Familial Mediterranean Fever (FMF) is typically inherited in an autosomal recessive pattern and it is characterized by recurrent episodes of fever along with abdominal pain, chest pain, joint pain, and sometimes a characteristic rash [1]. The disease is the most common monogenic autoinflammatory disease [2] and has a high prevalence among Sephardic Jews, Armenians, Turks, and Arabs [3]. FMF results from genetic mutations in the MEFV gene, responsible for producing pyrin, a protein mainly found in innate immune cells [4]. These mutations trigger caspase-1 and prompting the release of interleukin-1β (IL-1β) which a crucial factor in the pathogenesis of the disease [5]. Pyrin dysfunction leads to abnormal production of IL-1β and IL-18 [6], [7], activating nuclear factor kB pathways and causing overexpression of tumor necrosis factor-alpha (TNF- α) and IL-6 [8], [9]. In individuals with FMF, attacks are associated with elevated levels of proinflammatory cytokines such as IL-1β, IL-6, IL-8, and TNF- α [10]. Monocytic cells secrete IL-1β, a significant proinflammatory mediator that initiates inflammatory reactions in the majority of tissues. To become biologically active, it must be processed by inflammasomes [11]. Nod-like receptor pyrin domain-containing 3 (NLRP3) inflammatory dysregulation is characterized by mutations in the MEFV gene [12]. It is widely recognized as the most well-studied inflammasome due to its capacity to produce IL-1β when exposed to microbial and metabolic challenges.

Src family kinases (SFKs) are from the protein tyrosine kinase group, which are the main regulators of important cellular processes, and consist of members of Yes, Src, Blk, Fyn, Lck, Lyn, Fgr and Hck [13]. It has been revealed that SFKs are also associated with inflammatory and autoimmune diseases such as systemic lupus erythematosus (SLE) [14]. Pemphigus [15] and Behçet [16] that imply they may play important roles in signaling pathways related to inflammation and play an active role in inflammatory diseases and immune response [16], [17], [18], [19], [20]. However, the role of SFKs in regulation of IL-1β, IL-6, IL-8, TNF-α and NLRP3 has not been fully addressed in FMF yet.

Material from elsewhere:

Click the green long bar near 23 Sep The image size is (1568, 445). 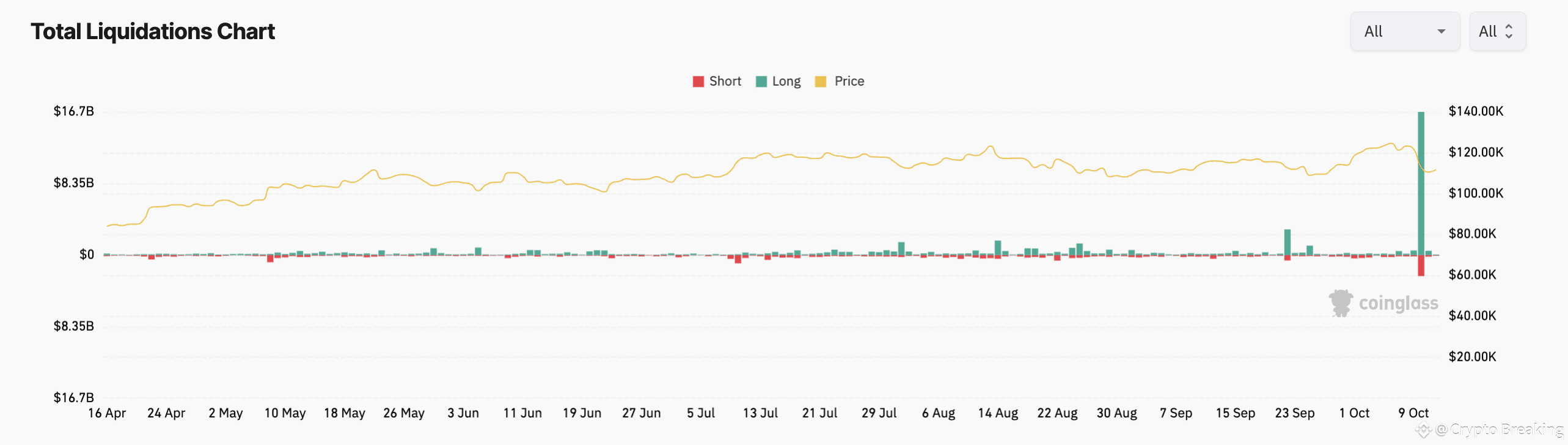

Lipopolysaccharide (LPS) is a primary element found in the outer cell wall of gram-negative bacteria and is responsible for triggering acute inflammation. Its inflammatory activity is mediated through binding to toll-like receptor-4 (TLR4) [21]. Immune system cells are activated by LPS [22], [23]. It stimulates an inflammatory reaction by increasing the synthesis of proinflammatory cytokines and chemokines, such as TNF-α, IL-6, and IL-8 [24], [25]. It has been documented that LPS stimulation activates SFKs [19]. They are crucial for the immunological response as well. Numerous investigations have also demonstrated that SFKs are essential for a number of LPS-guided proimflammatory cytokines and associated signaling pathways [16], [19], [25] and PP2 (4-amino-5-(4-chlorophenyl)-7-(t-butyl) pyrazolo(3,4-d(pyrimidine) has been recognized for its strong and targeted inhibition of the SFKs [26].

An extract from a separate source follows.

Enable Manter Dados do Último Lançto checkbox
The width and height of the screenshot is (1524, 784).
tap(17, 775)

In this research, we invastigated the key role of the SFKs that drive proimflamatory cytokines and related signaling in FMF patients. It has been demonstrated that Lck is overexpresed in peripheral blood mononuclear cells (PBMC) of FMF patients. We also observed that there is an aberant expression of the IL-1β by activation of SFKs and it reduced by inhibition of it in FMF patients.